GTCN-G: A Residual Graph-Temporal Fusion Network for Imbalanced Intrusion Detection (Preprint)
Tianxiang Xu, Zhichao Wen, Xinyu Zhao, Qi Hu, Yan Li, Chang Liu
TL;DR
The paper tackles intrusion detection under severe class imbalance by proposing GTCN-G, a hybrid architecture that blends a Gated Temporal Convolutional Network (G-TCN) for temporal patterns with an adaptive Graph Convolutional Network (GCN) on a line-graph representation, augmented by a residual Graph Attention Network to preserve original features. It combines a Graph-SAGE-inspired edge representation with a four-branch processing pipeline (Temporal, Spatial, Attention, and Residual) to capture both temporal and topological signals, and learns a dynamic adjacency with $A_{adp} = SoftMax(ReLU(E_1 E_2^T))$ alongside diffusion-based propagation. Evaluations on UNSW-NB15 and ToN-IoT using F1-score show state-of-the-art performance for both binary and multi-class tasks, with strong improvements in minority-class detection as demonstrated by confusion matrices. The results underscore the value of tightly integrating temporal and graph-based learning while explicitly addressing data imbalance for robust, real-world NIDS applications.
Abstract
The escalating complexity of network threats and the inherent class imbalance in traffic data present formidable challenges for modern Intrusion Detection Systems (IDS). While Graph Neural Networks (GNNs) excel in modeling topological structures and Temporal Convolutional Networks (TCNs) are proficient in capturing time-series dependencies, a framework that synergistically integrates both while explicitly addressing data imbalance remains an open challenge. This paper introduces a novel deep learning framework, named Gated Temporal Convolutional Network and Graph (GTCN-G), engineered to overcome these limitations. Our model uniquely fuses a Gated TCN (G-TCN) for extracting hierarchical temporal features from network flows with a Graph Convolutional Network (GCN) designed to learn from the underlying graph structure.
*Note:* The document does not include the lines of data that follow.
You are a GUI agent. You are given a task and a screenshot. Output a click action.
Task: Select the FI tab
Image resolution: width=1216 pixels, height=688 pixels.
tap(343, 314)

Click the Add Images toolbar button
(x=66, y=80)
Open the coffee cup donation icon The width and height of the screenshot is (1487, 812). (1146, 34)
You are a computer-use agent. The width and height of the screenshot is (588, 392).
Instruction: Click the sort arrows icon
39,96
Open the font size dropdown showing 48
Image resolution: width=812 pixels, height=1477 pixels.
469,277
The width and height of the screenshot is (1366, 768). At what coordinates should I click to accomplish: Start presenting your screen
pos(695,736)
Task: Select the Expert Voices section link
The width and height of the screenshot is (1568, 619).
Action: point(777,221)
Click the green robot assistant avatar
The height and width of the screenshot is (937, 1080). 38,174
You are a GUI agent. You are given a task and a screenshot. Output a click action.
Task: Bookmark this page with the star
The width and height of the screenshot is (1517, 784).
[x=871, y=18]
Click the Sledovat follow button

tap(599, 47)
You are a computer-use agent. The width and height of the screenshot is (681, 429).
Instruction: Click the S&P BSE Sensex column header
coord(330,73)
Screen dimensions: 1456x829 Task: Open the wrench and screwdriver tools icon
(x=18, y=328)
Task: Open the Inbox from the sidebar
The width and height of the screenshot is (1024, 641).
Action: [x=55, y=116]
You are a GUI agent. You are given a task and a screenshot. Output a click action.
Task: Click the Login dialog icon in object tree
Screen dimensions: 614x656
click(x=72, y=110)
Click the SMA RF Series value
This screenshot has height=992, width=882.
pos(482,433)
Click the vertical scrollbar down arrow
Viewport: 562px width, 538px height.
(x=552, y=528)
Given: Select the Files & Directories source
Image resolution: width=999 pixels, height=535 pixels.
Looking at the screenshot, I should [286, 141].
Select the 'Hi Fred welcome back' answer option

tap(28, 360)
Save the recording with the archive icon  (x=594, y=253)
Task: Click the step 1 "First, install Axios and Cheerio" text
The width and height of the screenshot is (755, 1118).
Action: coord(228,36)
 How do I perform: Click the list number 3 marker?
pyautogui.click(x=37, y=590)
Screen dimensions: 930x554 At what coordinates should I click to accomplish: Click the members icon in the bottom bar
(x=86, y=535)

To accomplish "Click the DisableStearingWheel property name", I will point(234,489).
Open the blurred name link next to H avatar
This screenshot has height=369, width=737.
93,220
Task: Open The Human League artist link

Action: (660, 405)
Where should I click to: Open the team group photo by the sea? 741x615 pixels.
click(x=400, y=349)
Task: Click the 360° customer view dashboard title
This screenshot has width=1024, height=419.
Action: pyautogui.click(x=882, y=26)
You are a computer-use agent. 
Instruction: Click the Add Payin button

The core innovation lies in the integration of a residual learning mechanism, implemented via a Graph Attention Network (GAT). This mechanism preserves original feature information through residual connections, which is critical for mitigating the class imbalance problem and enhancing detection sensitivity for rare malicious activities (minority classes). We conducted extensive experiments on two public benchmark datasets, UNSW-NB15 and ToN-IoT, to validate our approach. The empirical results demonstrate that the proposed GTCN-G model achieves state-of-the-art performance, significantly outperforming existing baseline models in both binary and multi-class classification tasks.